The Declaration of Independence
By: Kalyn Taylor
Inalienable rights and Government by consent of the governed
Inalienable rights: A right according to natural law, a right that cannot be taken away, denied, or transferred
Government by consent of the governed: A political theory in which a government or set of governments could only be deemed legitimate if it is supported by the people under which it exercises its political influence.
The idea of inalienable rights is that no one can take away these rights. Parliament didn't respect these laws. The fact that Parliament didn't respect the ideas of government by the consent of the governed, and inalienable rights makes them both great reasons to separate from Britain.
Why does a just government need consent of the governed?
In North Korea their government is comparable to a tyranny. Hitler was a tyrant who thought his rule was right and no one els'. These examples of tyrants and tyrannies are examples of an unjust government. We, in the U.S. have a democracy, where the people have a say in the government. The U.S. government is a fair government because we have freedoms that everyone has. Our democracy enables the people to stand up for what they think is right, instead of having only the person in power making the laws they think are right. We have different branches that help to make fair laws and rules. In North Korea there are unjust labor camps and lack of media and contact outside of the country. The government wants to seal off the population so they don't get the idea of rioting and overthrowing their unjust government.
Who is responsible for protecting or guaranteeing our unalienable rights?
I feel that we are partly responsible for protecting our unalienable rights, as well as our government for guaranteeing them. We the people are responsible for protecting our unalienable rights because we have different freedoms that allow us legal ways to protect them. We also have more numbers apposed to the government. As an example in the U.S some people are standing up for gay rights, and although the laws have to be passed and such, the people have more numbers compared to the people in the government making decisions. As for unalienable rights people should be able to the pursuit of happiness, life and liberty. Gay rights have to do with the pursuit of happiness as well as life and liberty.
Are the principles of unalienable rights and government by consent of the governed in the Declaration outdated, or are they still true today?
For the most part I feel that unalienable rights are still true today, as well as government by consent of the governed. But there are certain circumstances that they are not being upheld, such as gay rights and in North Korea. In North Korea their leader, Kim Jong-Un has enforced labor camps, many North Koreans are being abused, imprisoned and starved. All media is controlled by the government, and no one is aloud to leave or enter North Korea, making it one of the few places where unalienable rights and government by consent of the government is outdated.
Do these principles matter to you? If so, how and why?

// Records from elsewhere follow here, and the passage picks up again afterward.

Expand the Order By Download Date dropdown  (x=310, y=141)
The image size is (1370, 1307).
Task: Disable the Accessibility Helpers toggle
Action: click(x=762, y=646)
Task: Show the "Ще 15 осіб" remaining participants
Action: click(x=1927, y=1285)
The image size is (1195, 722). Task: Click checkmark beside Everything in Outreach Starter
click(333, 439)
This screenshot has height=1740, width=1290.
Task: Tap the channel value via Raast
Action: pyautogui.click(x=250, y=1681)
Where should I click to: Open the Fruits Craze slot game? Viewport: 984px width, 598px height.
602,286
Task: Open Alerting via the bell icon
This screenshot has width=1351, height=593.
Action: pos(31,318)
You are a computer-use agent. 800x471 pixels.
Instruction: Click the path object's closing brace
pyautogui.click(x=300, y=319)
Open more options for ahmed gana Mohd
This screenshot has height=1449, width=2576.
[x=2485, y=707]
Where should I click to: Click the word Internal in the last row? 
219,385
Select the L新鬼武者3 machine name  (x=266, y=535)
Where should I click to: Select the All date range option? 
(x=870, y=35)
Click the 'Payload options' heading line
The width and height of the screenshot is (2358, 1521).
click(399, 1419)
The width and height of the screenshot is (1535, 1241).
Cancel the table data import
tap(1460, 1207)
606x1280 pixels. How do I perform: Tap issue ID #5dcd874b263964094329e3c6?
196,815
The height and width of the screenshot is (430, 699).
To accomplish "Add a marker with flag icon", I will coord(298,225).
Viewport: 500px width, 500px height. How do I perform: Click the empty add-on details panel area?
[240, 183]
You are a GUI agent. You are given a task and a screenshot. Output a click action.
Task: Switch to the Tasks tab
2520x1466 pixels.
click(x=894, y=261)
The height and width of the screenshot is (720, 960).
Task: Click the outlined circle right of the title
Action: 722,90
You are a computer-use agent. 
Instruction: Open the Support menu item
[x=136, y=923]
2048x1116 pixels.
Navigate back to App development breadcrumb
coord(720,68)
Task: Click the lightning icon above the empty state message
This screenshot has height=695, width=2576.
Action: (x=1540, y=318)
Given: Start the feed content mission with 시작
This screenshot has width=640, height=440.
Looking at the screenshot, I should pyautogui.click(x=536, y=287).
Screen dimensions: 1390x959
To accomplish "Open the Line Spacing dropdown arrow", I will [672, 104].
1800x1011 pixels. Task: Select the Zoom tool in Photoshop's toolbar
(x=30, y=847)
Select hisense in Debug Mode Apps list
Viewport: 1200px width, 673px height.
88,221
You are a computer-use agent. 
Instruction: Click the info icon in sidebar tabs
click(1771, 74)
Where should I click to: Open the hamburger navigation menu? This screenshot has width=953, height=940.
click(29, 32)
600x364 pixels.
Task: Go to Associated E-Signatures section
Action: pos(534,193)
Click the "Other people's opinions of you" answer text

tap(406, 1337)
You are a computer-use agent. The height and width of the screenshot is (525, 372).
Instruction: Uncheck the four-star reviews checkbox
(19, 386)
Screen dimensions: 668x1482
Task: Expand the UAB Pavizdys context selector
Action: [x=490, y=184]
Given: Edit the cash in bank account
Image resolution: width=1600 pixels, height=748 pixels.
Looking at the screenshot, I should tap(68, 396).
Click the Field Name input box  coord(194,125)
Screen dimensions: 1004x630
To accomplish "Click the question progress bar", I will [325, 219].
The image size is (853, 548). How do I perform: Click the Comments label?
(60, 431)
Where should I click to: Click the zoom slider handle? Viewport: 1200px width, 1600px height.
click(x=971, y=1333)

These principles do matter to me. One of the reasons they do matter to me is that I have grown up with the idea of freedom and being able to express myself. If there were no unalienable rights or government by consent of the governed the U.S. government would not be like it is today. The government would probably be more similar to the North Korean government, and that wouldn't be good. I wouldn't want to be in a place where we couldn't leave, watch T.V or talk to my friends. I am glad to be living in the U.S. where we have the freedoms that make it such a great place to live.